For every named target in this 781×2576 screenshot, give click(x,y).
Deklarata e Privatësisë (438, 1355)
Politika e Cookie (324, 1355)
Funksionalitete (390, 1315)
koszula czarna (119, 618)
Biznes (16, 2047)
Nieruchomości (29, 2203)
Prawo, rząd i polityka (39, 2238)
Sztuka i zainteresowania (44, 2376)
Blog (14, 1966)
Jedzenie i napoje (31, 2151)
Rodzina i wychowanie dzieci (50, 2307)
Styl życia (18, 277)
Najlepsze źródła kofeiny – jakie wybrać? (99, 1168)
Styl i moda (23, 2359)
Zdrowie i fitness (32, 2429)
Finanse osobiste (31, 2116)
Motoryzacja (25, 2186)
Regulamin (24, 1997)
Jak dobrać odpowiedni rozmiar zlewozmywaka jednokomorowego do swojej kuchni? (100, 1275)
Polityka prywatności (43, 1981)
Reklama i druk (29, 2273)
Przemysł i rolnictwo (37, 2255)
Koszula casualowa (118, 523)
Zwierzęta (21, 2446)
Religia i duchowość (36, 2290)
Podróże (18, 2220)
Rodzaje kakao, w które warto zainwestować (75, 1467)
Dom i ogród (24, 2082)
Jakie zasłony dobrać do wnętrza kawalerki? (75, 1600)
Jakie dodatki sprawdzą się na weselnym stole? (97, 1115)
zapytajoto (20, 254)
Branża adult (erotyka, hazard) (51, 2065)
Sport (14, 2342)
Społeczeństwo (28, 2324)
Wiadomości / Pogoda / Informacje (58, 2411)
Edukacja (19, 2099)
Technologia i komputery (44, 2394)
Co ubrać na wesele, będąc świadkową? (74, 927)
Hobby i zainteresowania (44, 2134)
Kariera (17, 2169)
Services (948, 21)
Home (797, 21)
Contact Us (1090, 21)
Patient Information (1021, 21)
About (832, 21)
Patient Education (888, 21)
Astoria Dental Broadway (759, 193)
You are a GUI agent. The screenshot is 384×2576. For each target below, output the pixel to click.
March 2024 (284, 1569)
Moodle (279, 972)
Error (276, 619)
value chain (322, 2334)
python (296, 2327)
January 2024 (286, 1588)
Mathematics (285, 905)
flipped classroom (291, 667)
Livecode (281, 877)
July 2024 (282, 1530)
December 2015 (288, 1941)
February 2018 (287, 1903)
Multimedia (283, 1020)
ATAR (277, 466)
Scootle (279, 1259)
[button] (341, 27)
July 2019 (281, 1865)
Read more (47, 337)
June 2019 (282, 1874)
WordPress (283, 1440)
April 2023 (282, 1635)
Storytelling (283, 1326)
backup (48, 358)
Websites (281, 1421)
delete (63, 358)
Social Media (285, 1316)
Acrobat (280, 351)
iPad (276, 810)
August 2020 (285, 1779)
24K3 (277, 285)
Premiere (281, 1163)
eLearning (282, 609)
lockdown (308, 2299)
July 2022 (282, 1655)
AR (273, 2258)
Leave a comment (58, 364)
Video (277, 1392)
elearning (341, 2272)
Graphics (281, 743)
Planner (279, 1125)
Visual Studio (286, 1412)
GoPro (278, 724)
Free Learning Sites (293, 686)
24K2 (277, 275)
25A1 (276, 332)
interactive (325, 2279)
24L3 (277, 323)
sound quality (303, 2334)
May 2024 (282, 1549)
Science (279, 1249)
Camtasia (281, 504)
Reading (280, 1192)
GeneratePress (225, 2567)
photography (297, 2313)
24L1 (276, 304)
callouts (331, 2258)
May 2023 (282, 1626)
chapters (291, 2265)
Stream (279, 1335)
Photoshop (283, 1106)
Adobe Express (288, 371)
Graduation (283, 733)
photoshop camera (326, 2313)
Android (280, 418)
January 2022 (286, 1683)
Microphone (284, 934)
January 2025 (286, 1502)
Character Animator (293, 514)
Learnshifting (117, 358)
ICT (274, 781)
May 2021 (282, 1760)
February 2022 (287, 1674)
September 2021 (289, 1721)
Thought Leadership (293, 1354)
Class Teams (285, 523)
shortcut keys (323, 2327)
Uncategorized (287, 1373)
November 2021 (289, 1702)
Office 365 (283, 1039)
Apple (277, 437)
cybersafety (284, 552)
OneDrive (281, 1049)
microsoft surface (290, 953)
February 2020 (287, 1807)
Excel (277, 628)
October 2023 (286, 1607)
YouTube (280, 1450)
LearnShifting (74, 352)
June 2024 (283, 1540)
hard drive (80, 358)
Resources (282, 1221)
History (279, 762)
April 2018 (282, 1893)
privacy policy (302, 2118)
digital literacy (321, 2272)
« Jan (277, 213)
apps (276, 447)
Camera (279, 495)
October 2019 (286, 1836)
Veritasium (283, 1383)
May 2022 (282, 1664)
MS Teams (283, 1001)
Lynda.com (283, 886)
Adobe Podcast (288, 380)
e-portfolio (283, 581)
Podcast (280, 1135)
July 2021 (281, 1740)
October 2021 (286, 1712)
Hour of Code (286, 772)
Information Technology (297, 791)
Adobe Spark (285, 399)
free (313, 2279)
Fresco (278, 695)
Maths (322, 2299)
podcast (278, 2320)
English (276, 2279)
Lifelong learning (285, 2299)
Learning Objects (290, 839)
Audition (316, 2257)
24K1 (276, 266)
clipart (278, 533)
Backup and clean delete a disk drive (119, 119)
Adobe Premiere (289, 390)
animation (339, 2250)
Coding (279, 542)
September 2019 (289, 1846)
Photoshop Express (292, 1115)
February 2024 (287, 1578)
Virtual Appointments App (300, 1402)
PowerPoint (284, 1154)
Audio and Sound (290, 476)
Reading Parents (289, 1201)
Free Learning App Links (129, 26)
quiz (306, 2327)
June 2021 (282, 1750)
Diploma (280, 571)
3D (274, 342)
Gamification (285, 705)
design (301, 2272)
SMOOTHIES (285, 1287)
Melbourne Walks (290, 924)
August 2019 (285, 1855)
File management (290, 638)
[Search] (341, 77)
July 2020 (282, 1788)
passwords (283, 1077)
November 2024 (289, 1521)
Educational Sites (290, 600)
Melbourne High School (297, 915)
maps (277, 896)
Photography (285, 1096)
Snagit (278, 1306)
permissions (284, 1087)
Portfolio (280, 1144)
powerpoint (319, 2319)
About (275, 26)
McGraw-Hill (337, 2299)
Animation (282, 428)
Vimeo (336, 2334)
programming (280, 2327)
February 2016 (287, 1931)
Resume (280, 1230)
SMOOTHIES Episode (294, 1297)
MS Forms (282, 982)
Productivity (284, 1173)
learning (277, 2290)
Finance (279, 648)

Work task →
Look through the records above for the string "Adobe", then copy every line that has it.

Result below →
Adobe Express (288, 371)
Adobe Podcast (288, 380)
Adobe Spark (285, 399)
Adobe Premiere (289, 390)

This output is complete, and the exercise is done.